Similarly, in 2007, a developer named Andrew Mason started a daily deal blog where he shared offers for deeply discounted products and events. Mason quickly grew his audience and used his blog to measure market demand for the concept that would eventually become Groupon — a business recently valued at over $2 billion.

So how did Glossier, Groupon, and other well-known blog-turned-megabrands reach success in a sea of startup failures? It’s simple: they built a following, listened to their audiences, and delivered exactly what people wanted.

Here’s how you can do the same, in three steps:

1. Identify what’s missing in the market

Your audience is likely visiting your WordPress.com site because they have a need to fulfill or a challenge to overcome. It’s up to you to prove that your offering can not only meet their expectations, but do it better than your competitors.

The best way to start is by evaluating your market and determining what’s missing. In some cases, this might be a product, whereas in other cases, it might be a method of delivery. Then, use this insight to guide everything from your offering to the way you market your business.

For example, Weiss recognized her industry lacked authentic, honest, down-to-earth beauty advice targeting a younger audience. Over time, through her blog, she also discovered a need for a no-nonsense, accessible, affordable cosmetic brand.

2. Test your idea

A blog can give you the opportunity to test your idea and perform valuable market research without making a hefty upfront investment.

For example, Mason recognized his industry lacked a solution to help people find deals from local businesses — especially small companies hoping to build more recognition within their communities. He used his blog as an inexpensive way to gauge interest in his idea and prove demand.

The insight he discovered helped seed the Groupon brand and encouraged further growth.

3. Cultivate a sense of community

When a brand successfully fosters a sense of loyalty, they earn life-long customers. In fact, a staggering 77 percent of consumers say they’ve held relationships with a brand for a full decade or more, according to data from InMoment. But to earn consumer loyalty, you first have to make your audience fall in love with your brand.

In Glossier’s case, Weiss recognized that many people — especially women — feel self-conscious about skin issues such as acne and melasma. So, she tackled these concerns head-on in her blog and urged interview subjects to discuss their own struggles. This refreshing honesty helped build her following and establish a community via her website and social media.

Then, through social listening, she identified what her audience wanted when they invested in beauty products. As it turns out, Weiss’s audience didn’t want to hide their flaws — they wanted to enhance their natural assets. When she and her team developed their product line, they focused on meeting this exact need.

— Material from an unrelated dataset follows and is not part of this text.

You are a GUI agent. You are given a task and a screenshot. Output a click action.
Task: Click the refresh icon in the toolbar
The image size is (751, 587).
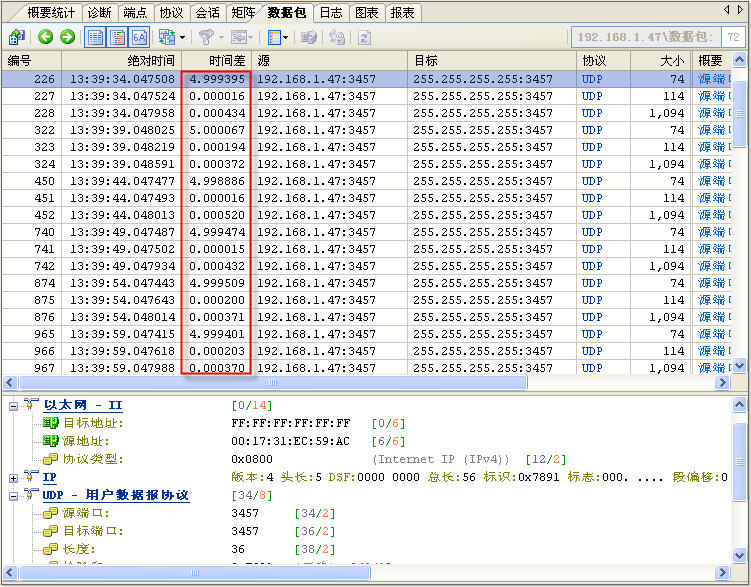[x=364, y=37]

As these two brands have proven, it’s possible to achieve massive success through blogging — even in crowded and highly competitive markets such as cosmetics and coupons. By leveraging social listening and taking time to understand the unique needs of your audience, you can fill gaps in your market and create your own community.

With a better understanding of how to use social listening to boost your brand, you can start analyzing brand sentiment, engaging your audience, and keeping tabs on competitors. You can also connect your WordPress.com site to social media, attracting further social interest in your brand. By taking advantage of the insights found in social listening and joining the conversation around your brand, you can discover golden business opportunities you might not find anywhere else.